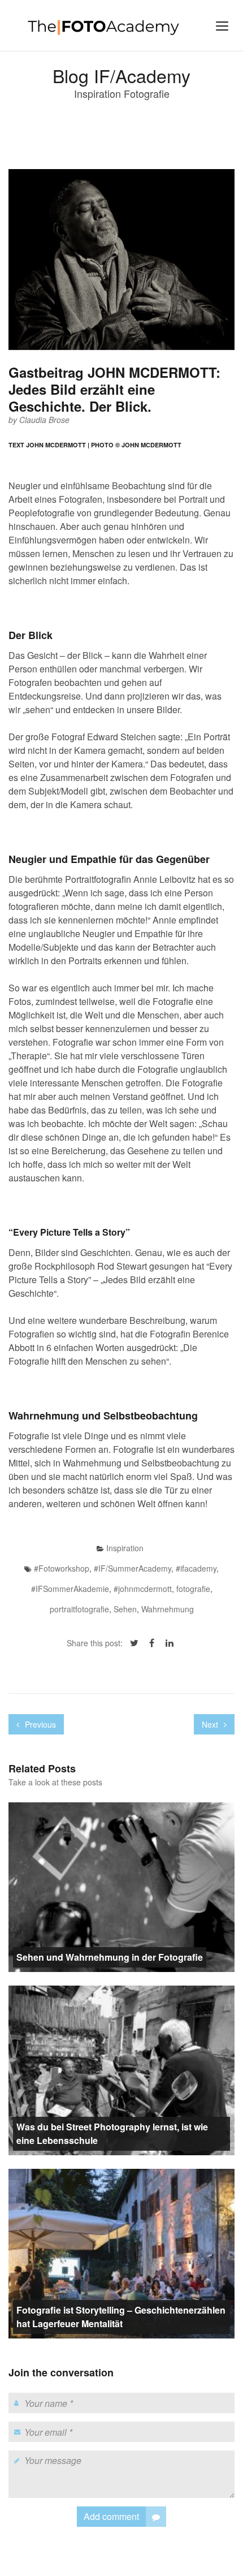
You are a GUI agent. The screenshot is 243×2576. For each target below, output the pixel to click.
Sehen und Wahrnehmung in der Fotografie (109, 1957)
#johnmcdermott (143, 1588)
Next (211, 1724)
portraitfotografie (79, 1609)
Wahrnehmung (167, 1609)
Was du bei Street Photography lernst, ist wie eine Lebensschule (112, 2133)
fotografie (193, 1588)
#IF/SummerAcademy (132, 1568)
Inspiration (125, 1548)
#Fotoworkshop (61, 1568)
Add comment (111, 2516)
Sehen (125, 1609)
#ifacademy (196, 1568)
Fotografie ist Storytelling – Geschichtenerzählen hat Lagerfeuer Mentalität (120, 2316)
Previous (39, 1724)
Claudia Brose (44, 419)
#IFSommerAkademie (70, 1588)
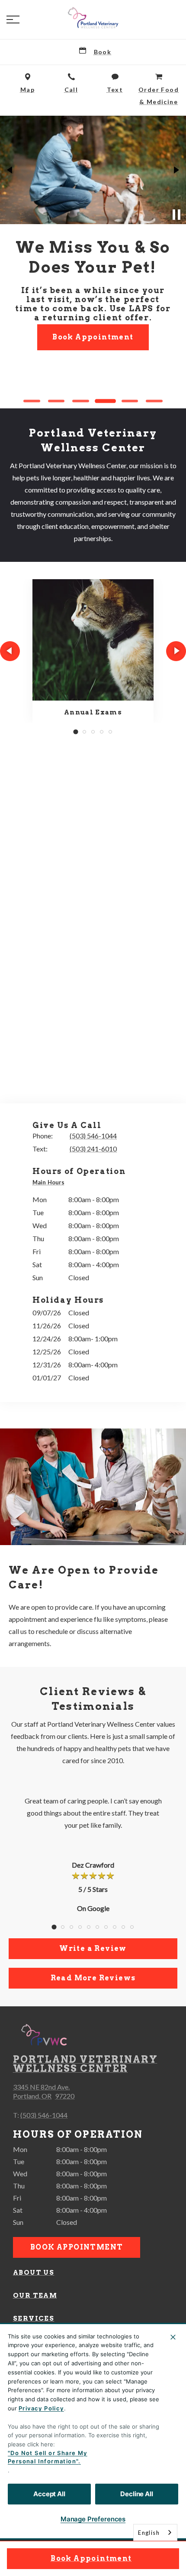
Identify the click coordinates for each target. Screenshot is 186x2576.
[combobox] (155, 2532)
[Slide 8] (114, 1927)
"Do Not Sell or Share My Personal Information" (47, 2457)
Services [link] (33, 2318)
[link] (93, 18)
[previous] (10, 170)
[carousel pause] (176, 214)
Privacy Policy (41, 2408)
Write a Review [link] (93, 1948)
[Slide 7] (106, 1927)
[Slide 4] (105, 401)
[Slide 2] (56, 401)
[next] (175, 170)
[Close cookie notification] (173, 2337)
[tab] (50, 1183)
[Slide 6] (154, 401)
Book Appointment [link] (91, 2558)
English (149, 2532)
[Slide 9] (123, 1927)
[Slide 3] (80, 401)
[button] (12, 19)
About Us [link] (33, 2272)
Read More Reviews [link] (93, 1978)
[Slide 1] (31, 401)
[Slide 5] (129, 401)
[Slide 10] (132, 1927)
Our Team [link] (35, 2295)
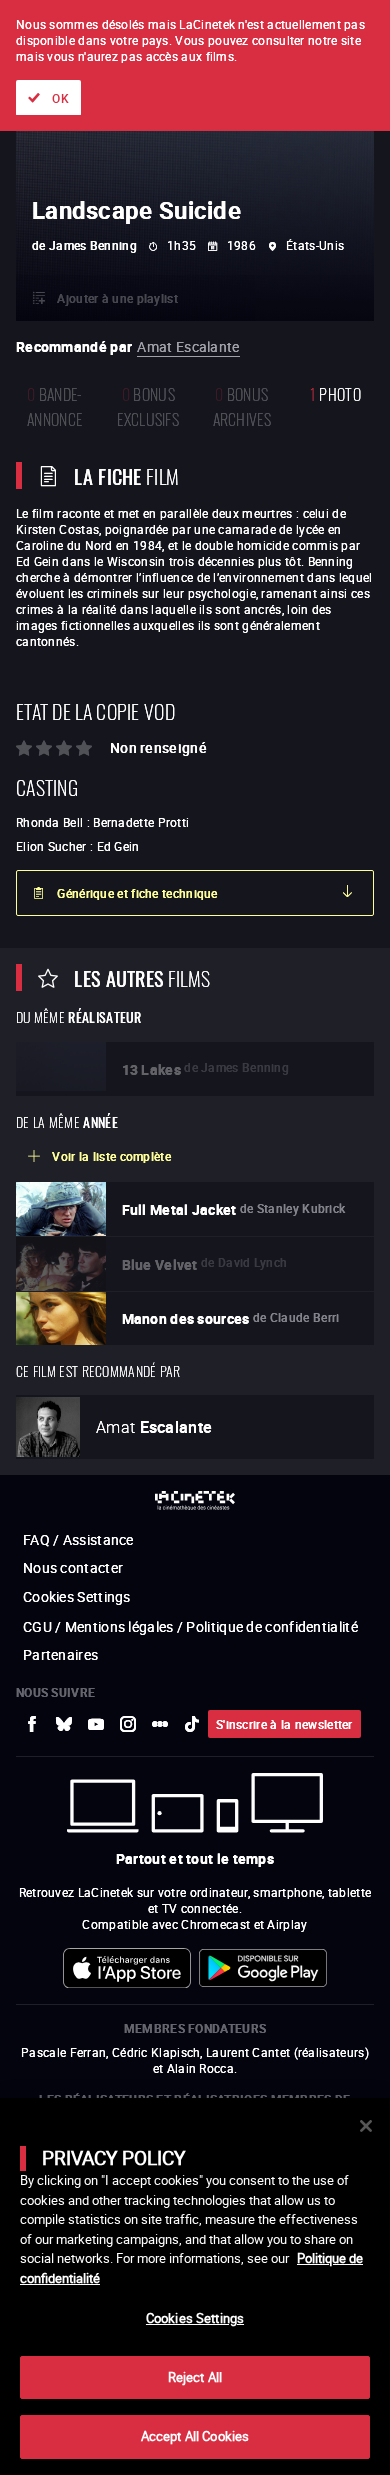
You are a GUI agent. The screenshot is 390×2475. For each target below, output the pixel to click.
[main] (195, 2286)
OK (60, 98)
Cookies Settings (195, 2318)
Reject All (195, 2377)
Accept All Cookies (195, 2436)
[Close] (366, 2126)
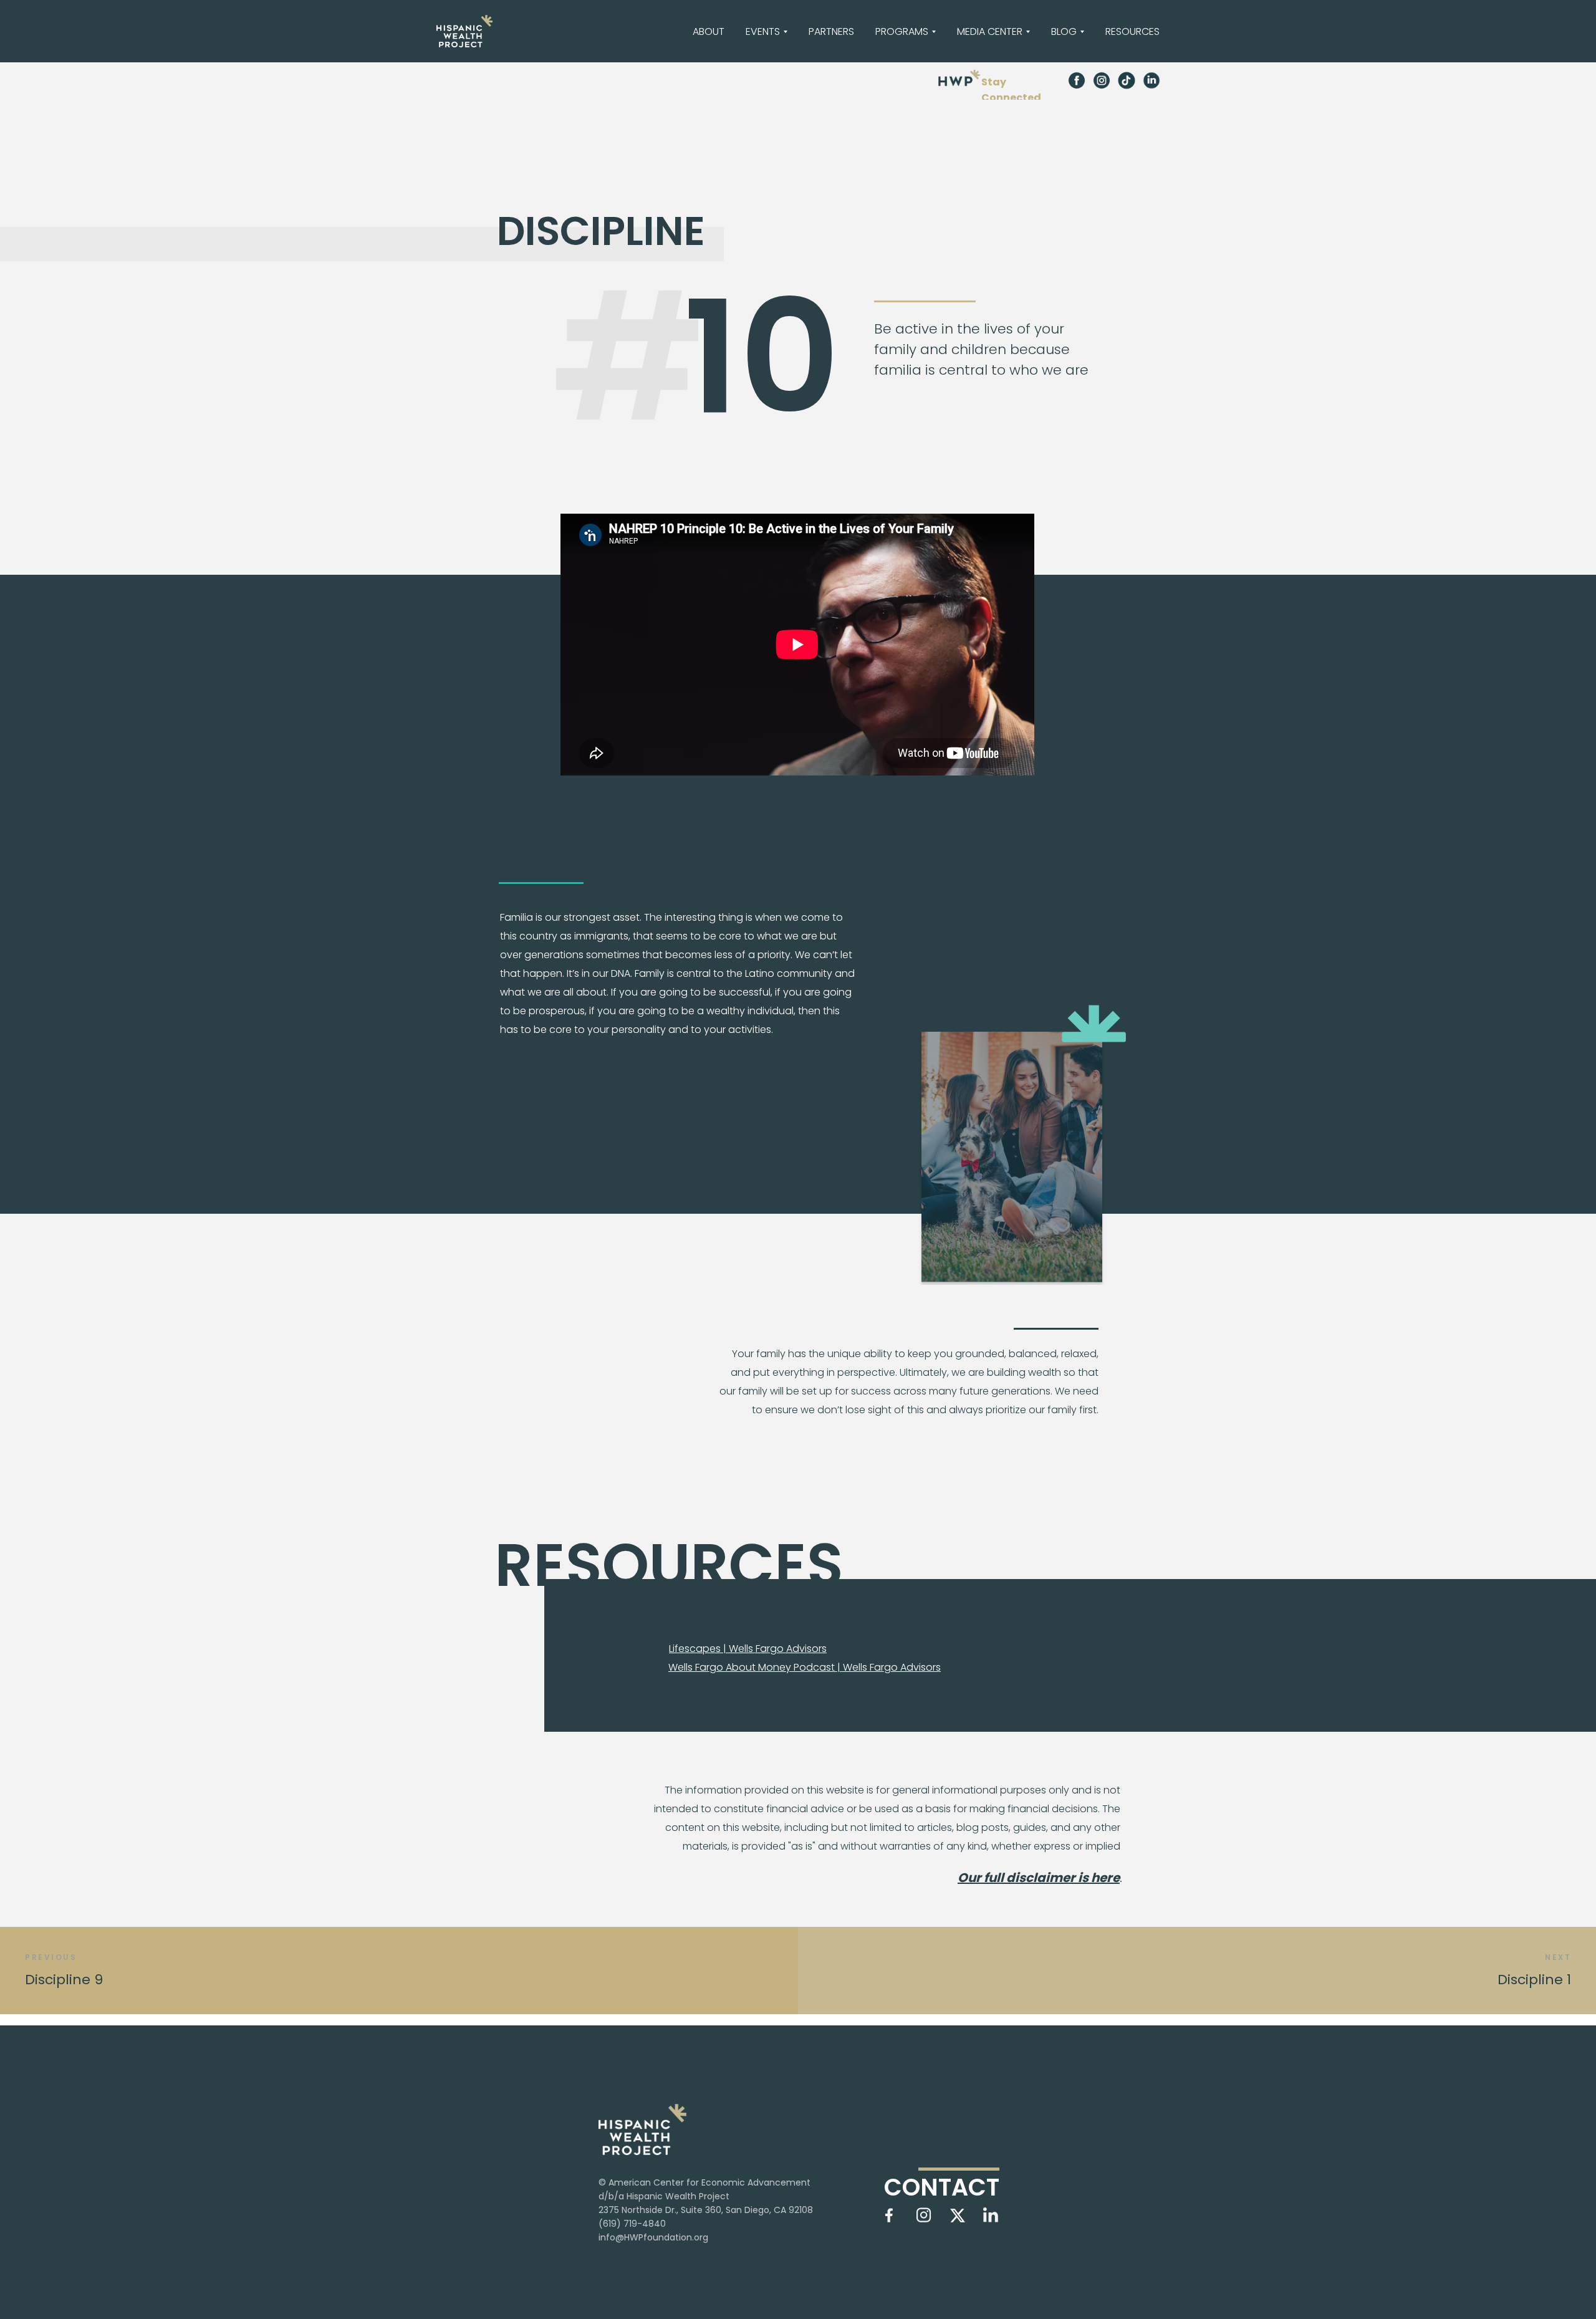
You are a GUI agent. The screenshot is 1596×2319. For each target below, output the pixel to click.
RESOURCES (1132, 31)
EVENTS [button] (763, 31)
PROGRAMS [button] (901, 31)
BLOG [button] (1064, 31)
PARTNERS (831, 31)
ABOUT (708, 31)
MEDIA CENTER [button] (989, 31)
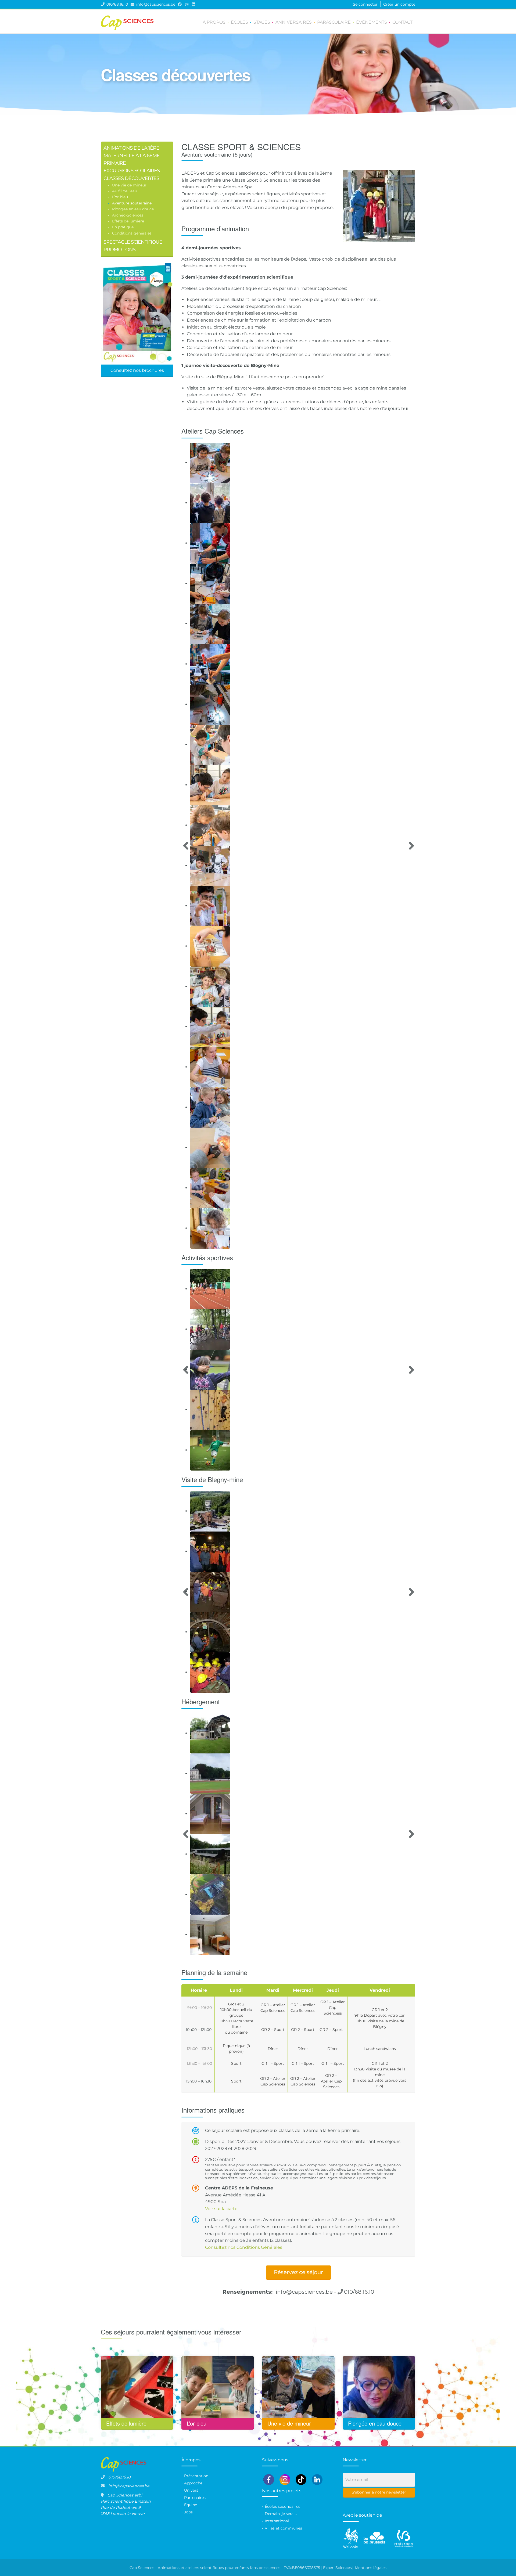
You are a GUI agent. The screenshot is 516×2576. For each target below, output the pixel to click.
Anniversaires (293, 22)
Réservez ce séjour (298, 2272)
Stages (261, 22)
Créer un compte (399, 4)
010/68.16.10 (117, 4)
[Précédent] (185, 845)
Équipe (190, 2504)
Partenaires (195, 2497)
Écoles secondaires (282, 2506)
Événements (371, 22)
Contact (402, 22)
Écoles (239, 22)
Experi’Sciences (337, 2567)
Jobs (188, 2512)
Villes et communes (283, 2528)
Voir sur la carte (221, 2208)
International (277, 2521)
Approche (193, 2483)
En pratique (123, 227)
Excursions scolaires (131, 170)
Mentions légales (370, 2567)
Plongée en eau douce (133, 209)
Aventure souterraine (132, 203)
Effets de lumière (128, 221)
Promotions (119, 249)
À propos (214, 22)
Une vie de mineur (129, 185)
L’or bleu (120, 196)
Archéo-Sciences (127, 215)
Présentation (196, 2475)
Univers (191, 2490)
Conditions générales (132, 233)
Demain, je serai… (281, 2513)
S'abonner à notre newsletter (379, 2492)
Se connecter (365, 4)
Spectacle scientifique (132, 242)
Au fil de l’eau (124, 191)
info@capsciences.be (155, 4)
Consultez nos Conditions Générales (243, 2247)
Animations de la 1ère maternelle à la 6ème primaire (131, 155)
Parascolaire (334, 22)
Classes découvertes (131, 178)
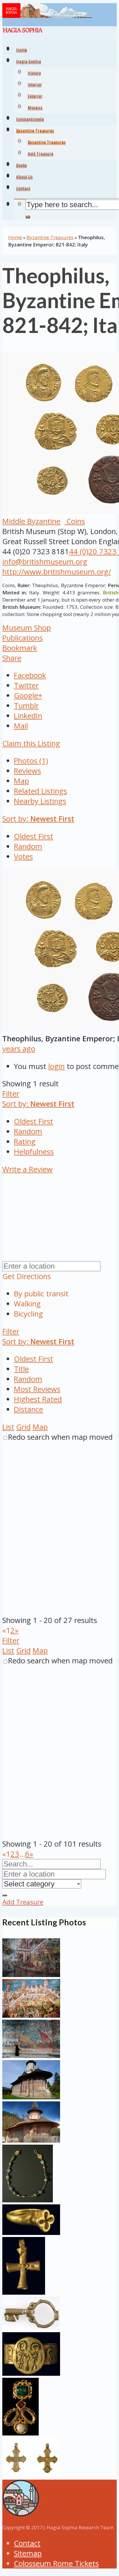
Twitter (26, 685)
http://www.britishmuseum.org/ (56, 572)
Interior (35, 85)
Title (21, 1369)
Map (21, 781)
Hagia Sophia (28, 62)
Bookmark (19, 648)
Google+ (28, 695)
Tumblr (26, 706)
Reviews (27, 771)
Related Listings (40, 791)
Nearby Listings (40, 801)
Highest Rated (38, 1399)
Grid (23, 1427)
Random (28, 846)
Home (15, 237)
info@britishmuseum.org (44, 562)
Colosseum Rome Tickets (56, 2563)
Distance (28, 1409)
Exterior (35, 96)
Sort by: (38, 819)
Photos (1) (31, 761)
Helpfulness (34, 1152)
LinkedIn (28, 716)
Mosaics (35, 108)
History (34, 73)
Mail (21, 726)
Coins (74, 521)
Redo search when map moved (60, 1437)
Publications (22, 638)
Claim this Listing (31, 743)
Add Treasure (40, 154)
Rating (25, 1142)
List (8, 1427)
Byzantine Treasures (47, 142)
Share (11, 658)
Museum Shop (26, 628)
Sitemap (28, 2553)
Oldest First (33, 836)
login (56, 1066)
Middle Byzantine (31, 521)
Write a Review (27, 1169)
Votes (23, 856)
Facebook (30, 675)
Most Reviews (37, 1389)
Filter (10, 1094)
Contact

### DESCRIPTION OF THE TASK
Every line of the material above that includes the string "each" is required.

### PROBLEM SOLUTION
You are a GUI agent. The screenshot is 243×2576. For each target below, output the pixel to click.
Identify the click coordinates for each target. Screenshot is 186x2576.
You are a GUI agent. The screenshot is 390×2475. For each target below, output the pixel to click.
You are a GUI agent. The screenshot is 1596×2319. For each target below, output the pixel to click.
You are a GUI agent. The screenshot is 516×2576. For each target below, output the pixel to click.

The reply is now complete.